ENTRIES SUPPLIED:
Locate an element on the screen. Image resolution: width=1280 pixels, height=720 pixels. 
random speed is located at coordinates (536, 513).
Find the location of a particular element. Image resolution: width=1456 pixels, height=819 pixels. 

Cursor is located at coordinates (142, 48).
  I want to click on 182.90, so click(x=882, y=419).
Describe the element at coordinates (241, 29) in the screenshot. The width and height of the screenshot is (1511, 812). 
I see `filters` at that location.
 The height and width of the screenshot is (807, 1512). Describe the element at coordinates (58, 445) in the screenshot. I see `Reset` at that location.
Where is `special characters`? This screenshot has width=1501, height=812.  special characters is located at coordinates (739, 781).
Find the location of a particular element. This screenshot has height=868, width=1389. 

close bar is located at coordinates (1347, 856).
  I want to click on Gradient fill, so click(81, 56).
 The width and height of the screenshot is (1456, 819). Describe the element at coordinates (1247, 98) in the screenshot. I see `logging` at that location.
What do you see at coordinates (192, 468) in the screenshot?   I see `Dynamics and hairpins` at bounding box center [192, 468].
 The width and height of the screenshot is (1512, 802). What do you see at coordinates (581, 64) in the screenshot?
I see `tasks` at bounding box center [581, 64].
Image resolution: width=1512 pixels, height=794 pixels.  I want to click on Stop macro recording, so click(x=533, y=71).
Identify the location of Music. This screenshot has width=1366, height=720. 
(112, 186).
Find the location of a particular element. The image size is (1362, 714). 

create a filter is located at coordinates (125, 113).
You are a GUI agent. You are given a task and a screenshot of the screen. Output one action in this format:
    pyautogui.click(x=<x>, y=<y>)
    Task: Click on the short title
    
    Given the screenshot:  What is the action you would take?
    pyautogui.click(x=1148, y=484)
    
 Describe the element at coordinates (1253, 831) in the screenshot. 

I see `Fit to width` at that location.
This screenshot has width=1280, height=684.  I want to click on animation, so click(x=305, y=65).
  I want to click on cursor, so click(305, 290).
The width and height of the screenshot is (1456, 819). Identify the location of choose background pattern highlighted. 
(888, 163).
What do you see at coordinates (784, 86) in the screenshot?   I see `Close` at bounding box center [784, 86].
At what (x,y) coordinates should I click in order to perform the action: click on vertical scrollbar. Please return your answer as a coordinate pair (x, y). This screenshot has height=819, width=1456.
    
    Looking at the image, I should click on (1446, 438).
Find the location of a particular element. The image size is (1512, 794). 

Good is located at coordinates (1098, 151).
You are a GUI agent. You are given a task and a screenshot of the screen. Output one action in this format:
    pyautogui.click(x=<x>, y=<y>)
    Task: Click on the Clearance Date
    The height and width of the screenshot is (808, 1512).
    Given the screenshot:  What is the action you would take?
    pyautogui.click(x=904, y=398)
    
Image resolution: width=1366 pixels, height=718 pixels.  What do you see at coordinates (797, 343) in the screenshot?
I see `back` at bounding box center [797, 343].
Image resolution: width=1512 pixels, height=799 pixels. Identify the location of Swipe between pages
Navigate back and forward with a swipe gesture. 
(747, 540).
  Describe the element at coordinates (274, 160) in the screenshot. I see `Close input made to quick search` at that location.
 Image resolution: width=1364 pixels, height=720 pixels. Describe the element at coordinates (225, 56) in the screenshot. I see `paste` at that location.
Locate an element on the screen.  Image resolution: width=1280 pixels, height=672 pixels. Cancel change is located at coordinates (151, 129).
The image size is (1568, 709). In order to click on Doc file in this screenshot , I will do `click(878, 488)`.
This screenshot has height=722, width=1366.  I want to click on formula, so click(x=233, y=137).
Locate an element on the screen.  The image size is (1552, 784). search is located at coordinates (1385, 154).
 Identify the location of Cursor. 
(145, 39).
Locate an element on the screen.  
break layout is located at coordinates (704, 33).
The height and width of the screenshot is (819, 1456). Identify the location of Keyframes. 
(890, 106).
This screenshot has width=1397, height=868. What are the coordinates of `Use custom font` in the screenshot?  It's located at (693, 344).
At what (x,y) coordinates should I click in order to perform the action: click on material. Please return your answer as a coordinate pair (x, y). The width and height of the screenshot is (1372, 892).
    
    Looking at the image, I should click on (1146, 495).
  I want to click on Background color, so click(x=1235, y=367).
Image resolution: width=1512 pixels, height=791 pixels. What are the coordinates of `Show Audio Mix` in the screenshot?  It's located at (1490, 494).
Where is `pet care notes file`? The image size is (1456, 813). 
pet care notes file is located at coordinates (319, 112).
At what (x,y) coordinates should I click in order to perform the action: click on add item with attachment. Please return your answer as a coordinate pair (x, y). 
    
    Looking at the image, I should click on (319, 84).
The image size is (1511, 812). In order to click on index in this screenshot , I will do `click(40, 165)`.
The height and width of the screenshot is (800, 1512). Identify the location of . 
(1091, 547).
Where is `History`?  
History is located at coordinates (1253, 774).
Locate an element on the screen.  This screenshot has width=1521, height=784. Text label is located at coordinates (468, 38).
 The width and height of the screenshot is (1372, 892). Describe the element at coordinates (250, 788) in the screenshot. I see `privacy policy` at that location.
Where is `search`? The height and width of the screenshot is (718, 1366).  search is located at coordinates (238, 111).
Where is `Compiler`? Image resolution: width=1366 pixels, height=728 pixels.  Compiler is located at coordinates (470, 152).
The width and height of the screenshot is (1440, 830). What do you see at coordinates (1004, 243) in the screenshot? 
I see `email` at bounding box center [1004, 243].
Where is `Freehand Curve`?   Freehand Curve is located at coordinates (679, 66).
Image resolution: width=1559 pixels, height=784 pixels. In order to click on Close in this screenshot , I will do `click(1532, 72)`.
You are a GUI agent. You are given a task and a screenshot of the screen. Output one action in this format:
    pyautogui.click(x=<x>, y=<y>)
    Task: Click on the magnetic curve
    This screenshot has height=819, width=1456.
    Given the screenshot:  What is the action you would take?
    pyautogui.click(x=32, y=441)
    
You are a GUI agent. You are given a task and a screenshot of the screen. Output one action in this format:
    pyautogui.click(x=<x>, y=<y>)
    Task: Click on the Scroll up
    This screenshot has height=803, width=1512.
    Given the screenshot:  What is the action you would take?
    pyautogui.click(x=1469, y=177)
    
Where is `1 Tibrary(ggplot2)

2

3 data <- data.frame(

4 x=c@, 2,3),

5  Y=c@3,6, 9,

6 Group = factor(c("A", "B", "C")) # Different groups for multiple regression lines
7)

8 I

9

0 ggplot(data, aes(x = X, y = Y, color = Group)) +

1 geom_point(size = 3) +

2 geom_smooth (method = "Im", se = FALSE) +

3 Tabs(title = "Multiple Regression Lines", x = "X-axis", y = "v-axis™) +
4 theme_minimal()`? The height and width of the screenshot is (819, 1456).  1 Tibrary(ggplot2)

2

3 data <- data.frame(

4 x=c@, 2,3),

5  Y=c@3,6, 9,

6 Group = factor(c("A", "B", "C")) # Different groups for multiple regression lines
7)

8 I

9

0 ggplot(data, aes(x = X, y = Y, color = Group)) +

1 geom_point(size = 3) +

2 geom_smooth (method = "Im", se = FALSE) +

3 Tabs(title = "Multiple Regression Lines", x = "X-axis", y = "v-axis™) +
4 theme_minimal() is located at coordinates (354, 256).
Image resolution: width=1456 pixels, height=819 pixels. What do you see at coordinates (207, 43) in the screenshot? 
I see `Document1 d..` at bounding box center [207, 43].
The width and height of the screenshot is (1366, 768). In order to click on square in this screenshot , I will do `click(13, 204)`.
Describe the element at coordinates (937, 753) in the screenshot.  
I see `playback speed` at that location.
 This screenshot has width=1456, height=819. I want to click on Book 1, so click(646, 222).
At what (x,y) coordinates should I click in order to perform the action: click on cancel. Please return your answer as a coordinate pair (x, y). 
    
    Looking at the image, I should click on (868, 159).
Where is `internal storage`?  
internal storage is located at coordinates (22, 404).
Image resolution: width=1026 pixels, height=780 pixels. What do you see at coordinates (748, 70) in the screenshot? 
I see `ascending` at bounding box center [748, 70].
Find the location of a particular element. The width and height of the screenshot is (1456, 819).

WRITTEN INSTRUCTION: Transcribe the lines of the data above without any changes, from the line with "This screenshot has height=722, width=1366." to the line with "History is located", including both of those lines.

WORKED SOLUTION:
This screenshot has height=722, width=1366.  I want to click on formula, so click(x=233, y=137).
Locate an element on the screen.  The image size is (1552, 784). search is located at coordinates (1385, 154).
 Identify the location of Cursor. 
(145, 39).
Locate an element on the screen.  
break layout is located at coordinates (704, 33).
The height and width of the screenshot is (819, 1456). Identify the location of Keyframes. 
(890, 106).
This screenshot has width=1397, height=868. What are the coordinates of `Use custom font` in the screenshot?  It's located at (693, 344).
At what (x,y) coordinates should I click in order to perform the action: click on material. Please return your answer as a coordinate pair (x, y). The width and height of the screenshot is (1372, 892).
    
    Looking at the image, I should click on (1146, 495).
  I want to click on Background color, so click(x=1235, y=367).
Image resolution: width=1512 pixels, height=791 pixels. What are the coordinates of `Show Audio Mix` in the screenshot?  It's located at (1490, 494).
Where is `pet care notes file`? The image size is (1456, 813). 
pet care notes file is located at coordinates (319, 112).
At what (x,y) coordinates should I click in order to perform the action: click on add item with attachment. Please return your answer as a coordinate pair (x, y). 
    
    Looking at the image, I should click on (319, 84).
The image size is (1511, 812). In order to click on index in this screenshot , I will do `click(40, 165)`.
The height and width of the screenshot is (800, 1512). Identify the location of . 
(1091, 547).
Where is `History`?  
History is located at coordinates (1253, 774).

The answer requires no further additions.